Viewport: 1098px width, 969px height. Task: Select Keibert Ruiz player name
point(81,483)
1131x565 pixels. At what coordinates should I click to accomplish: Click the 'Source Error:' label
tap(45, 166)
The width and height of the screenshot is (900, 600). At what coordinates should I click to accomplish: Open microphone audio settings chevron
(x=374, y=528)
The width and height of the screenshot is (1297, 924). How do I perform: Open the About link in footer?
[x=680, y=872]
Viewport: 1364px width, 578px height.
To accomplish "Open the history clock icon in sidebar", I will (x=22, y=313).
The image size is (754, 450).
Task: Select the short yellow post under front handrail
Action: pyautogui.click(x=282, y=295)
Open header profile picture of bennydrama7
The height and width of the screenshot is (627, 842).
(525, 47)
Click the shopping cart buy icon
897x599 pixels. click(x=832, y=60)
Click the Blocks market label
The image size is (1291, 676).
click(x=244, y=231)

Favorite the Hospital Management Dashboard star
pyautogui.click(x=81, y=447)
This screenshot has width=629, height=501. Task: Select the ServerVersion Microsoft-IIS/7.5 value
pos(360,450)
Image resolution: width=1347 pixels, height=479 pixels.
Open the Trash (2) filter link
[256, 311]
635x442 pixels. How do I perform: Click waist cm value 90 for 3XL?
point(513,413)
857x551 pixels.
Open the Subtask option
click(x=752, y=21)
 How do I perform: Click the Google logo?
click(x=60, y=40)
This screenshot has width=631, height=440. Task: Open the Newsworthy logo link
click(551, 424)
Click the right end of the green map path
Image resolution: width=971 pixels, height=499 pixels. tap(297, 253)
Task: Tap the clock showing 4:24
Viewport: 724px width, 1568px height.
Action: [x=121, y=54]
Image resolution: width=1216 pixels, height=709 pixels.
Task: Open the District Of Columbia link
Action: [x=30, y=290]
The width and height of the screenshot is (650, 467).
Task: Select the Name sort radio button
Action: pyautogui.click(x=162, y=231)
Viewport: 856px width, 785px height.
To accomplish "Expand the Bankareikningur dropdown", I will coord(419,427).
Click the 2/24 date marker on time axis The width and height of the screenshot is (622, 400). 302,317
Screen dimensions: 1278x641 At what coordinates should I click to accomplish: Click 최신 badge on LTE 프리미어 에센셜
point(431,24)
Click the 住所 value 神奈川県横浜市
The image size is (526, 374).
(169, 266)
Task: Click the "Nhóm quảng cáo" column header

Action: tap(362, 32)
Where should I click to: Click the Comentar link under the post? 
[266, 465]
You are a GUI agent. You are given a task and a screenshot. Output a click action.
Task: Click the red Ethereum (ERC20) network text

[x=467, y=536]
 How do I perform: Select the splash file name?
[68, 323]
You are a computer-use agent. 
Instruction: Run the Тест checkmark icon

● ● ● ● ●

WHAT YOU ARE ASKED TO DO: Find every line in the listing that holds the string "agent", then say how many there are as a bare number.

YOUR RESPONSE: 2